• TEXTE À EXAMINER:
Enfin, s’il s’avère que les nationalistes flamands de la NVA ne veulent faire aucune concession et continuent à rajouter des exigences supplémentaires chaque fois qu’un accord se profile à l’horizon, n’ayons pas peur de sortir le plan B de son chapeau. Même si tout le monde s’accorde à dire qu’il n’y en a pas, il en existe bien un : commencer la discussion sur la séparation du pays. Ce n’est évidemment pas souhaitable, l’ensemble des citoyens y perdrait et la grande majorité d’entre eux s’y oppose. Ceci dit, si la NVA pense qu’elle peut continuer à faire monter les enchères à l’envi car elle s’imagine que les Francophones feront tout pour sauver le pays, il faut lui faire comprendre qu’elle se trompe et qu’un plan B de négociations existe dans lequel les échanges prendraient une toute autre direction (indépendance flamande sans Bruxelles, modification de la frontière linguistique selon le droit international, etc…). L’objectif d’une telle manœuvre ? Forcer les autres partis flamands, opposés à un tel scénario, à sortir du bois et à mettre la pression pour atterrir et boucler les contours d’un accord durable.
La créativité, l’audace et la volonté de réussir seront des paramètres décisifs dans le succès ou non de la mission de préformation d’Elio di Rupo. En particulier, l’attitude des négociateurs francophones y sera déterminante : il faudra sortir des schémas classiques de dépeçage progressif de l’Etat central que nous connaissons depuis les années 70, proposer des améliorations basées sur les principes de bonne gestion et d’efficacité, rejeter les demandes inacceptables ou idéologiques et renforcer l’échelon fédéral. Plus facile à dire qu’à faire ? Certainement. C’est cependant à ce prix seulement que l’on pourra parler d’une réforme de l’Etat équilibrée qui sortira notre pays des crises à répétition que nous connaissons depuis juin 2007 et rendra au monde politique quelques galons de crédibilité. Le tout en gardant le viseur sur l’avenir de nos enfants et sur notre place au sein de l’Europe, qui attend toujours sa nouvelle présidence tournante…
Cet article ma laisse une impression mitigée, mon cher Gilles. D'un côté tu te dis défavorable au dépeçage étatique de la Belgique, aux réformes à sens unique, ce qui est tout à fait défendable, mais d'un autre, tu montres que tu es favorable à la dislocations de certaines compétences pour la seule et unique raison qu'il ne faut pas avoir peur (quelle objectivité !).
RépondreSupprimerMais à la lecture du dernier paragraphe, mon sang n'a fait qu'un tour: tu y indiques ne pas être opposé au séparatisme et proposes des scénarios fantaisistes du genre "état wallobru". On dirait que Bplus perd peu à peu son idéologie, puisqu'il milite à présent pour ce contre quoi il luttait intrinsèquement.
Doit-on craindre que Bplus devienne une sorte de "PP bis" ?
Monsieur VDB, sur son site en titre de son dernier article , Belge et fier de l'être vous qualifie de "Judas".
RépondreSupprimerIl refuse par ailleurs tout commentaire allant dans votre sens.
Expliquez-lui, si vous pouvez, que nous ne vivons pas dans un monde de bisounours et effectivement que le doute peut mener à la raison.

• Entrées enregistrées:
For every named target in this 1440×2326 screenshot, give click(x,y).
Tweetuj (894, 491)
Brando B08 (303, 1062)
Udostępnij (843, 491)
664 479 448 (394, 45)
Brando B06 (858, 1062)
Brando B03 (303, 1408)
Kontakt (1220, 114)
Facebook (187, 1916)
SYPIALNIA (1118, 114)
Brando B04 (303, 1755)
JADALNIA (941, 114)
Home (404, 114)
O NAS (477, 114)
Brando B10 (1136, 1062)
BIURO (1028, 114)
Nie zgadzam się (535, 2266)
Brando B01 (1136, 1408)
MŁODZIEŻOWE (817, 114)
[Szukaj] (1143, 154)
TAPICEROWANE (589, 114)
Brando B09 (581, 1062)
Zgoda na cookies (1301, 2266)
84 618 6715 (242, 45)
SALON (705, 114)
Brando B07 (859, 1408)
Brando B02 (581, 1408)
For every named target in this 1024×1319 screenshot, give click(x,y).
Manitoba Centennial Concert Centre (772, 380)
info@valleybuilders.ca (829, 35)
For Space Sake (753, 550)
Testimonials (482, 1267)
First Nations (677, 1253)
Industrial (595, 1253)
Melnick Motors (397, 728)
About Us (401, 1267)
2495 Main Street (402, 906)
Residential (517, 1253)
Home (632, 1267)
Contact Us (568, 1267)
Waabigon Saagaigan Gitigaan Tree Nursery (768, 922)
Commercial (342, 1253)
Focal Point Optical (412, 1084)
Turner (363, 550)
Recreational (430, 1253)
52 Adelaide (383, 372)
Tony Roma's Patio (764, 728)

• TÂCHES DEMANDÉES:
1 - D'après le texte sur la réforme de l'État, en quoi consiste le plan B ?
2 - Recopiez le passage du texte sur la réforme de l'État allant de « RépondreSupprimerMais à la » à « il luttait intrinsèquement. ».
Les entrées n'ont aucun rapport avec le texte sur la réforme de l'État.

• RÉPONSES:
1 - Commencer la discussion sur la séparation du pays.

2 -
RépondreSupprimerMais à la lecture du dernier paragraphe, mon sang n'a fait qu'un tour: tu y indiques ne pas être opposé au séparatisme et proposes des scénarios fantaisistes du genre "état wallobru". On dirait que Bplus perd peu à peu son idéologie, puisqu'il milite à présent pour ce contre quoi il luttait intrinsèquement.